Gêné, il se redressa, et détourna son regard.

« Yuuri.
- Hm ?
- Tu regrettes ?...
- … Regretter ?... Quoi ?
- De m'avoir accidentellement demandé en mariage.
-
- Tu sais… Tu dois pouvoir l'annuler.
-
- Tu pourras te remarier plus tard, avec un mec plus courageux que moi, moins égoïste, aussi, ou alors avec une princesse…
- Tu crois ? Que je peux annuler ce mariage ? »

Le regard de Wolfram se voila un court instant.

« Ben, tu es le Maoh, non ?
- Hmm… C'est vrai. »

Un silence pesant s'installa, Wolfram se maudissant déjà intérieurement, Yuuri le regardant avec… déception ?

« Et toi, tu penses que je devrais ?
- Un mariage sans sentiments, ça sert à rien.
- »

Le jeune Shibuya éteignit la lumière et attendit un moment, priant pour que son compagnon n'entende pas les battements effrénés de son cœur. Puis, rassemblant son courage, il se rapprocha de lui et l'étreignit timidement, glissant ses lèvres sur son cou dénudé, posant son oreille sur son cœur avec espoir.

« Ben justement, ce serait stupide de l'annuler ce mariage… Non ?... »
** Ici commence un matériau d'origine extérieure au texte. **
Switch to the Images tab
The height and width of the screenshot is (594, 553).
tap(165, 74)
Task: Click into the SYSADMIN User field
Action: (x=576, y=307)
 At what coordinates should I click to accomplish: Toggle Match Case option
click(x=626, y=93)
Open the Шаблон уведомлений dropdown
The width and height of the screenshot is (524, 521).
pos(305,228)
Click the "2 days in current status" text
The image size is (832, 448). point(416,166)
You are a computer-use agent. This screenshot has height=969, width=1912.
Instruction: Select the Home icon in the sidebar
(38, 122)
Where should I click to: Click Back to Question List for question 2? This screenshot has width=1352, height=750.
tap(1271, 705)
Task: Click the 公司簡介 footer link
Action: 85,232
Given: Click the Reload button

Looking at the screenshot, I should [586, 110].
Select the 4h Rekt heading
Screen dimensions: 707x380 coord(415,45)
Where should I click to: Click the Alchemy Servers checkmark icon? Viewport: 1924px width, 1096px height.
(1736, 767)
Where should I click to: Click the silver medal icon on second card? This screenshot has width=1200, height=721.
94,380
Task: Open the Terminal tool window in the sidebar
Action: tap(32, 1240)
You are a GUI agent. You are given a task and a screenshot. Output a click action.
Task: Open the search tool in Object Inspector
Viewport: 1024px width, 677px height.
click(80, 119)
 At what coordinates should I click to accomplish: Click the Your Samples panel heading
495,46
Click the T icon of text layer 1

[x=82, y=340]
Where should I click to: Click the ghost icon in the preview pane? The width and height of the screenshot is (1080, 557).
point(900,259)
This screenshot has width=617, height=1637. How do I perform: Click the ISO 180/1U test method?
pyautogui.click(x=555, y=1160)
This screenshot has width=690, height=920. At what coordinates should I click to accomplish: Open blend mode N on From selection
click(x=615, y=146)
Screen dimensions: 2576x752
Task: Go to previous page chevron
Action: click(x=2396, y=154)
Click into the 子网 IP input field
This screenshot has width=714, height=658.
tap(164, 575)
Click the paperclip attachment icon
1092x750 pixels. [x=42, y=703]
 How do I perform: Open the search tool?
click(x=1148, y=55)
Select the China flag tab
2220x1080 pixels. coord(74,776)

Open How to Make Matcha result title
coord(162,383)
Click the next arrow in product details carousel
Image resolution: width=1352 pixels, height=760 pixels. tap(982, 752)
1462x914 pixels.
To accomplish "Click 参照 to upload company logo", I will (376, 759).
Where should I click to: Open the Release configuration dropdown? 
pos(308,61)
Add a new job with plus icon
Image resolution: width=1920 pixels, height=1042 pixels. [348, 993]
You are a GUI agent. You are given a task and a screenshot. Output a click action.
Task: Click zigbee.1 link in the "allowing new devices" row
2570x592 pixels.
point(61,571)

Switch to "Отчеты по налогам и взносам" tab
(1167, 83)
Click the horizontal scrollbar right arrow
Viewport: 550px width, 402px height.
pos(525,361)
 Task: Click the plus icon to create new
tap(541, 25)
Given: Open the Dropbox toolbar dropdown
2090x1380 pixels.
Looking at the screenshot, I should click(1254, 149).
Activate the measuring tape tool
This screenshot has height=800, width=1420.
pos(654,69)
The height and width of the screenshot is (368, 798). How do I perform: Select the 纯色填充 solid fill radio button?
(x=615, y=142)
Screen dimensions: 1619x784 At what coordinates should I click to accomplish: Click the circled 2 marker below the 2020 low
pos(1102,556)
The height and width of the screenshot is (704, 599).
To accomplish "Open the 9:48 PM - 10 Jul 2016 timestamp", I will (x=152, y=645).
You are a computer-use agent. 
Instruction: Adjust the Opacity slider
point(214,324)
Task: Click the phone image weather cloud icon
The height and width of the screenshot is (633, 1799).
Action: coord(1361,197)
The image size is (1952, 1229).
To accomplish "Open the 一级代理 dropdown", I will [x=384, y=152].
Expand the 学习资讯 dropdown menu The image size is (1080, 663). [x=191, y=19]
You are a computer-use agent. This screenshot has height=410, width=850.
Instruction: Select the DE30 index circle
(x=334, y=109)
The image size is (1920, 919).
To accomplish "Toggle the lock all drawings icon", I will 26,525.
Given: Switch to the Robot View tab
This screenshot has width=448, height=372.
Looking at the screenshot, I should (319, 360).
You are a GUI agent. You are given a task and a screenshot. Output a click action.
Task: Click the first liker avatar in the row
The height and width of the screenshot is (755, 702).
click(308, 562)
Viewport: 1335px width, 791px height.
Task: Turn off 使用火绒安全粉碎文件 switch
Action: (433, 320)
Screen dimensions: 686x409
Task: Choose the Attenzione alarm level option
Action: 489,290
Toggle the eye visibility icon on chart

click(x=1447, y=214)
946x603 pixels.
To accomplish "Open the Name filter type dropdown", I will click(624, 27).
Wolfram n'eût pas besoin de répondre quoi que ce soit, ses pulsations cardiaques l'avaient déjà trahi.

Rassuré, son fiancé se serra un peu plus contre lui.

« Wolfram… Tu sais… Je crois que je t'aime. »

Son amant, ravi, souleva doucement sa tête pour l'attirer vers la sienne, et effleura tendrement ses lèvres.

« Merci Yuuri. Pour tout… »

Ils sombrèrent ensemble dans les bras de Morphée, leurs têtes posées l'une contre l'autre et les corps enlacés, première étreinte amoureuse d'un couple déjà fiancé par le plus beau des hasards.